Sentry announced the general availability of Application Metrics. 

With this launch, Sentry’s observability suite is now comprehensive, giving engineering teams errors, traces, logs, and metrics in one place. Application Metrics is high-cardinality and trace-connected, built for application debugging.

With Sentry Application Metrics, a developer instruments checkout latency once and attaches whatever context is relevant — region, plan type, browser, product category, user ID. From that point forward, any combination of those dimensions can be queried on demand, with no predefined aggregations and no re-instrumentation required. When a new question emerges mid-incident, the data is already there. This is made possible by Sentry’s decision to store metric events in full rather than pre-aggregating them.

Every metric event retains a direct connection to the trace it was emitted from, meaning a spike in any chart is one click away from exemplar traces, logs, and errors connected by trace ID. With Sentry Metrics, there is no pivoting between tools, no manual correlation by timestamp, and no guesswork.

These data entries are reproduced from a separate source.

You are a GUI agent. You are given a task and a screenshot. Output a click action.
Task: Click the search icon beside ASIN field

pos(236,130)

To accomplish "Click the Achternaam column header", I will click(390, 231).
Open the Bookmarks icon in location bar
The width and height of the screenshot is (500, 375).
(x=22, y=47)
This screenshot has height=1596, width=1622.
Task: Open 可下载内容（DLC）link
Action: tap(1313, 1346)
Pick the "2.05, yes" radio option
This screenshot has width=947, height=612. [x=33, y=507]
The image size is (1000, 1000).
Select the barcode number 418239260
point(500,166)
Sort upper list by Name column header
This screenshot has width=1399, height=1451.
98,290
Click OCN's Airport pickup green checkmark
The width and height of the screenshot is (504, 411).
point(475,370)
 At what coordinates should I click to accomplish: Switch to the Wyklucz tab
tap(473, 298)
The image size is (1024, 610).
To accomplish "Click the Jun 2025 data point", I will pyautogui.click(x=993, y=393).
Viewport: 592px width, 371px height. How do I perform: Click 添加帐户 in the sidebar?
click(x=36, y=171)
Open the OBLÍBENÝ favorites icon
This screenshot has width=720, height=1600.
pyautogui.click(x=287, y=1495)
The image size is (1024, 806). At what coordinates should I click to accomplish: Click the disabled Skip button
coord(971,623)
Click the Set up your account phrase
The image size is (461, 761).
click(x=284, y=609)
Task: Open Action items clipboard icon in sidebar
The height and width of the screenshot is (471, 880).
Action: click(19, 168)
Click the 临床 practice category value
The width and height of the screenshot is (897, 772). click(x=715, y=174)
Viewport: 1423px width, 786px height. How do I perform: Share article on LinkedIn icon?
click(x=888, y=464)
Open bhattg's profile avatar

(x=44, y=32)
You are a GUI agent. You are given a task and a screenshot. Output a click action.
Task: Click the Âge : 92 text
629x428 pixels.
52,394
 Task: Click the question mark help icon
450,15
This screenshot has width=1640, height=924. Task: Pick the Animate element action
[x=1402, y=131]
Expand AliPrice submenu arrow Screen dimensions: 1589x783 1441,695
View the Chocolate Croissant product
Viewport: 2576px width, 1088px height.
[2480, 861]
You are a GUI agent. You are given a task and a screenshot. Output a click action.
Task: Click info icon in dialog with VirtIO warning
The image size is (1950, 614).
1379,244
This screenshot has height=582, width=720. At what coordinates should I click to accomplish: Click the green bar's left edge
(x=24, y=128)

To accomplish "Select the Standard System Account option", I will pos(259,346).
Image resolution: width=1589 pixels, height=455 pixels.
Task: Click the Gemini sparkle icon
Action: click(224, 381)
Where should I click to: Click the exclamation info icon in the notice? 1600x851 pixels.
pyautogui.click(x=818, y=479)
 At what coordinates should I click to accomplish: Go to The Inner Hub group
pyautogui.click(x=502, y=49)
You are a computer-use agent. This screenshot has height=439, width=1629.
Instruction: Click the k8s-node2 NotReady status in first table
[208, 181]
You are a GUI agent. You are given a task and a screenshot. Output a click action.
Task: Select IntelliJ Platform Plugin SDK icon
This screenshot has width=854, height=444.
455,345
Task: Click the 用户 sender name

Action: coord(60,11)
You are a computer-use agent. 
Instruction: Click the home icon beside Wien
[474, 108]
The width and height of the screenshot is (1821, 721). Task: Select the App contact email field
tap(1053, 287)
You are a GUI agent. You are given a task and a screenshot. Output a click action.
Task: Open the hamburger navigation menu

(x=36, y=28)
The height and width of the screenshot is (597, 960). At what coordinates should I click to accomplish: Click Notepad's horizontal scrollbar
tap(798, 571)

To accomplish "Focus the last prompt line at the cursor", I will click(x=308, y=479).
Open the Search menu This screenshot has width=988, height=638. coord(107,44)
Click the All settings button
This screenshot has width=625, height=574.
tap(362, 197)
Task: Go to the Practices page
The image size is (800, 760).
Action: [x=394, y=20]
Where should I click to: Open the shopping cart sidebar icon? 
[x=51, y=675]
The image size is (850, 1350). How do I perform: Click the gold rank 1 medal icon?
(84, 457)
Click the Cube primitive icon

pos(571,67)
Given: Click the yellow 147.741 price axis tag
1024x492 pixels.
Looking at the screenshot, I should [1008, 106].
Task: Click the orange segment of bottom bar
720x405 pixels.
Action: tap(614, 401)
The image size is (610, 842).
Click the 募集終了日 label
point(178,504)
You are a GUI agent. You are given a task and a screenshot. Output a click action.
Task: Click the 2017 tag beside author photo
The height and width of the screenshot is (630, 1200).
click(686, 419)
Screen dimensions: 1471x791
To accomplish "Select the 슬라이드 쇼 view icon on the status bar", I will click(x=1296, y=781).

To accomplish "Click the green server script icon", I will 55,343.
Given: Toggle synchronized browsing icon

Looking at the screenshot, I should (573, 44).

“Developers don’t just want to know that something broke, they want to know why. For years, the tools haven’t matched that desire. Developers would see a spike in a chart and hit a wall when investigating because that spike didn’t provide the right context to understand what happened. They would spend unnecessary time correlating data from different tools in an effort to fill in the missing context. Application Metrics is Sentry’s answer to that wall. We want every developer to have the ability to go from ‘something is wrong’ to ‘here is exactly what happened and why.’ One tool, full context, no wasted time,” said Alex Jillard, Senior Engineering Manager at Sentry.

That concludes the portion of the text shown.